[Opening Input records section]
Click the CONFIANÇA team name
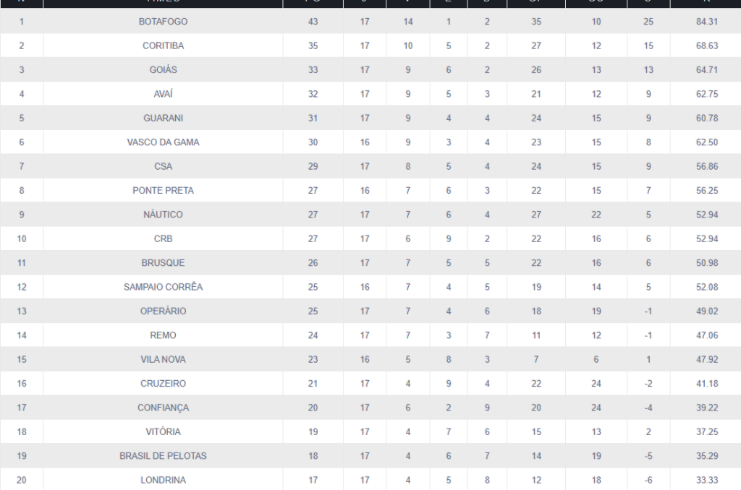 click(163, 408)
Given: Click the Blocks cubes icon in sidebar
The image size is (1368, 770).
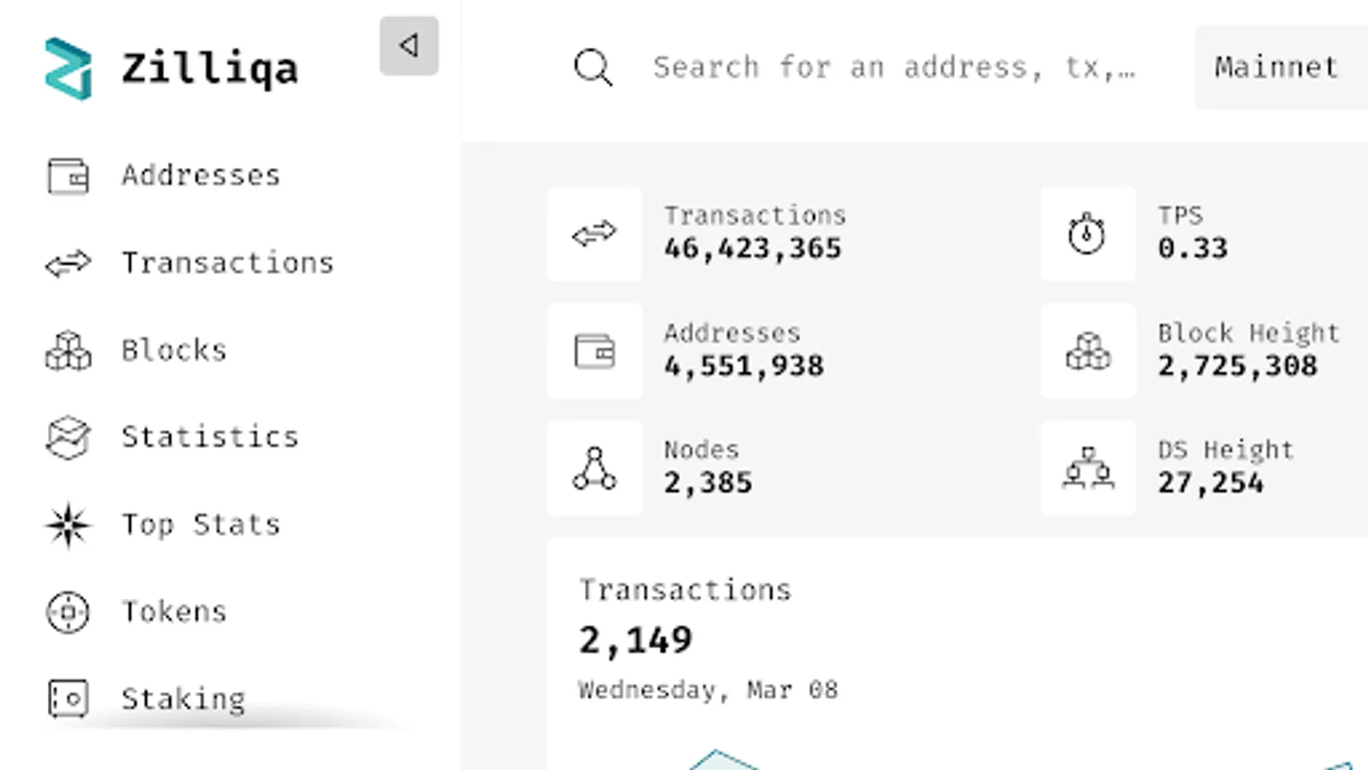Looking at the screenshot, I should pyautogui.click(x=68, y=351).
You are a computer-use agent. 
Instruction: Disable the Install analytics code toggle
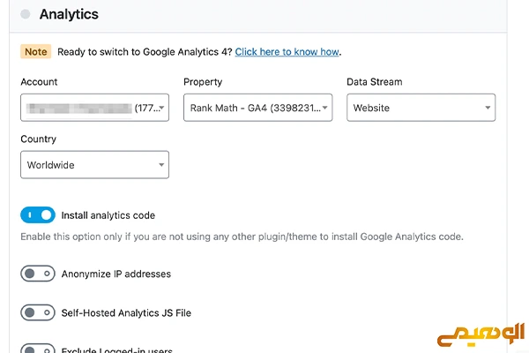[x=38, y=215]
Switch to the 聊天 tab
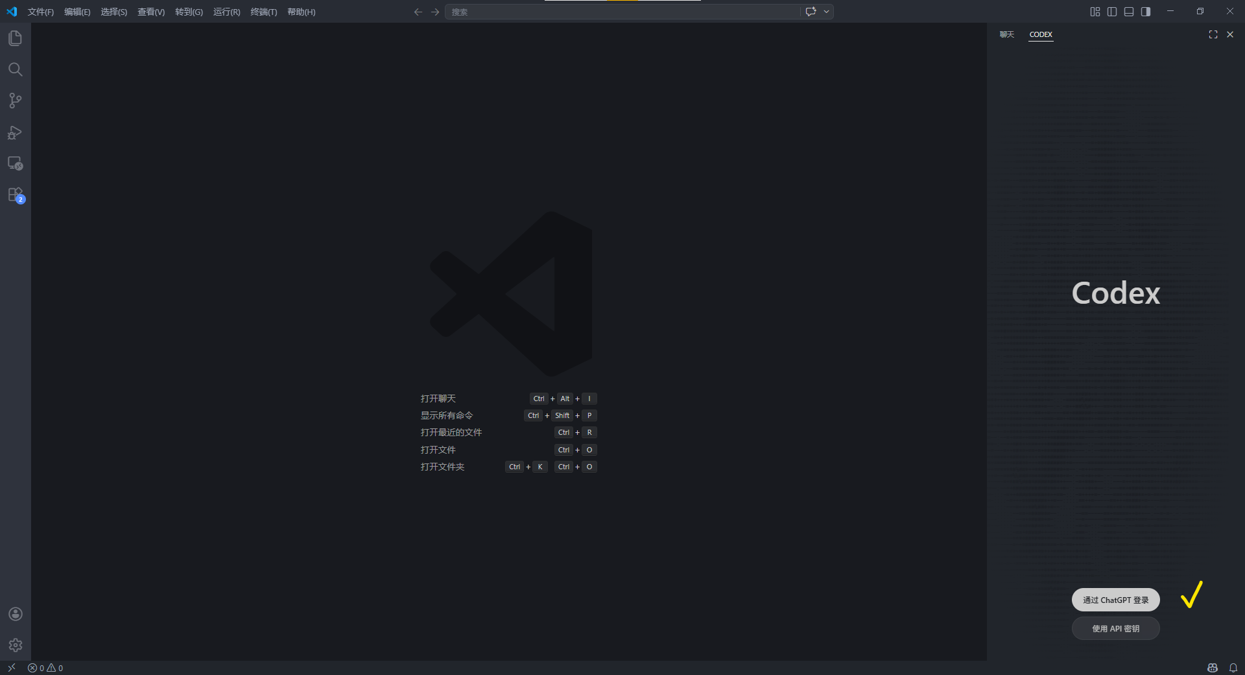 pos(1006,34)
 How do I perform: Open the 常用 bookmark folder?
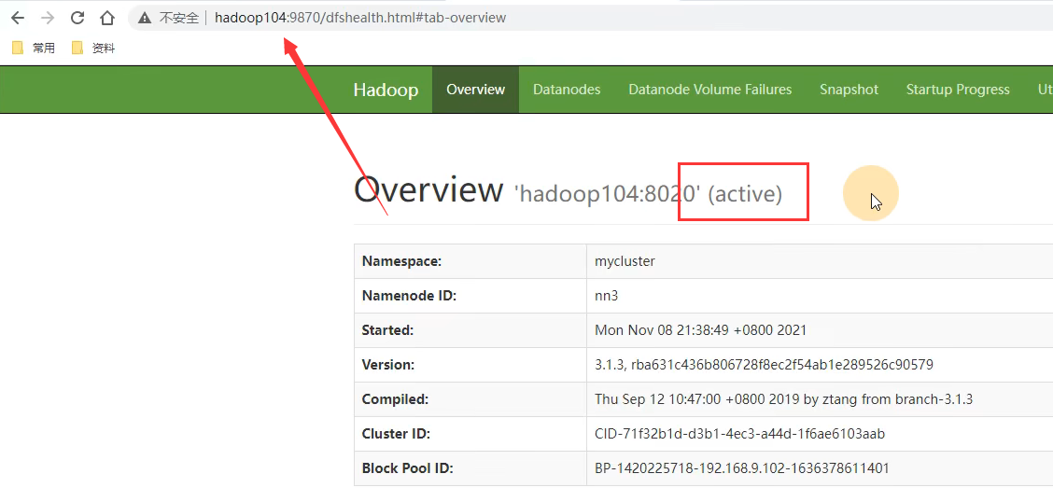(x=34, y=48)
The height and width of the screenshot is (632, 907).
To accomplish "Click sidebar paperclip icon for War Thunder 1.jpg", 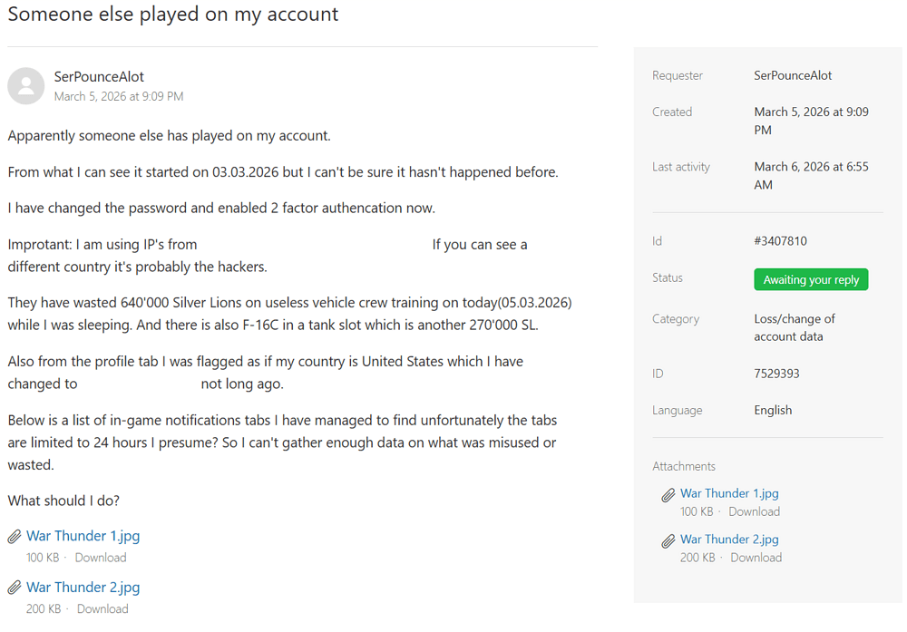I will [x=668, y=494].
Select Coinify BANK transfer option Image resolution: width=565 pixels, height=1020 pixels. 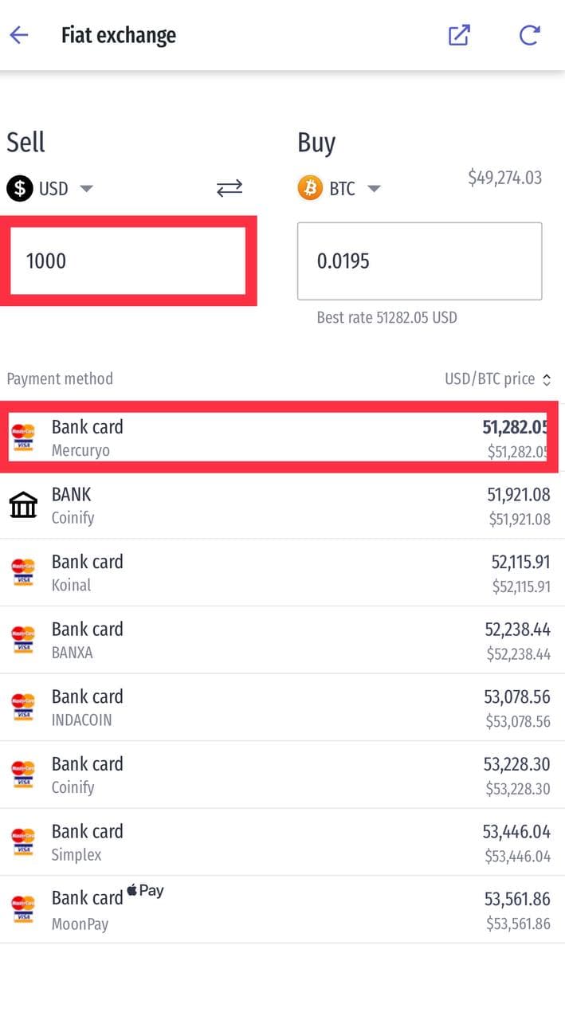point(279,505)
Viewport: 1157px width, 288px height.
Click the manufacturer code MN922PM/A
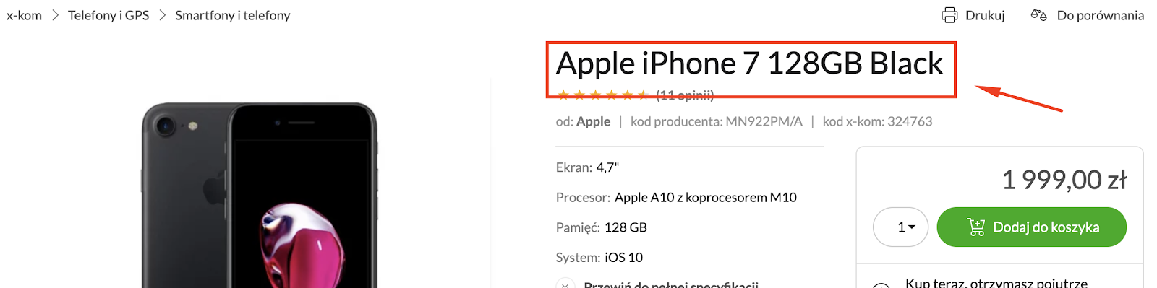(x=764, y=121)
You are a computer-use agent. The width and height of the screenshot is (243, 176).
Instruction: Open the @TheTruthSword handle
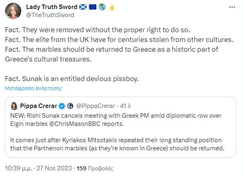(x=50, y=15)
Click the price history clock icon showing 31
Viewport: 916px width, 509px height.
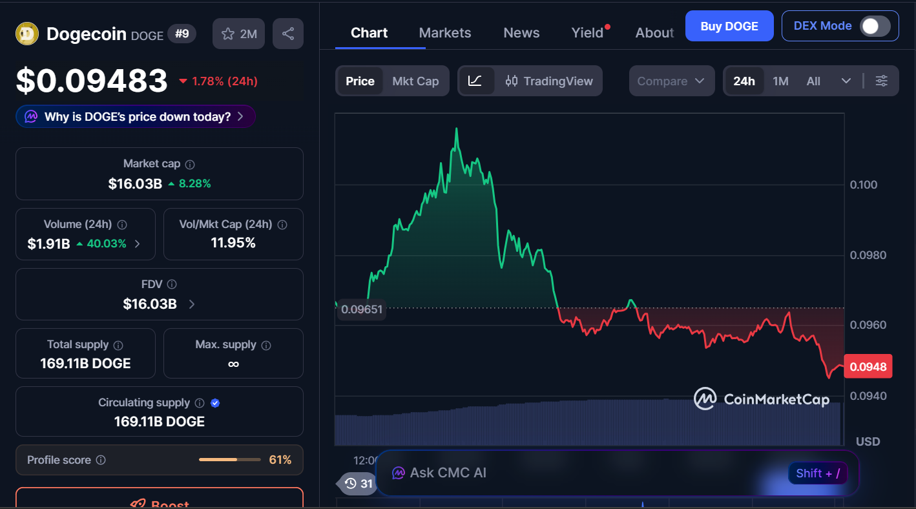pos(357,483)
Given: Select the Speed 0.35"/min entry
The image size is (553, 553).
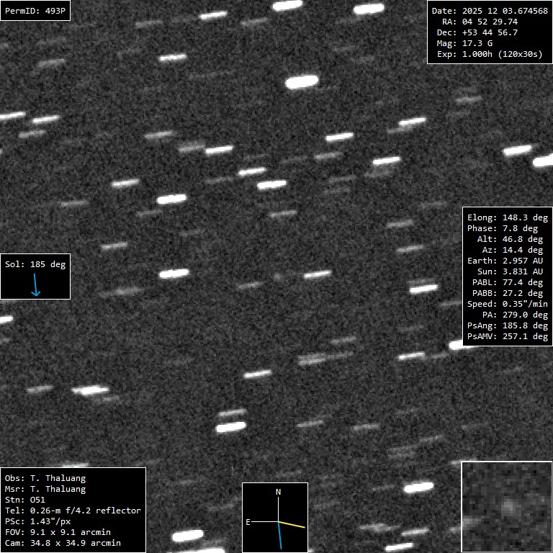Looking at the screenshot, I should (508, 304).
[Closing Input records section]
What you have to do: A faithful copy is needed of the lines from the one containing "Viewport: 1157px width, 288px height." through the last line of the data above, with pictures left out.

Output for this exercise:
Viewport: 1157px width, 288px height.
Click the manufacturer code MN922PM/A
(x=764, y=121)
You are a computer-use agent. The width and height of the screenshot is (243, 176).
Instruction: Open the @TheTruthSword handle
(x=50, y=15)
Click the price history clock icon showing 31
Viewport: 916px width, 509px height.
pos(357,483)
Given: Select the Speed 0.35"/min entry
The image size is (553, 553).
Looking at the screenshot, I should (508, 304).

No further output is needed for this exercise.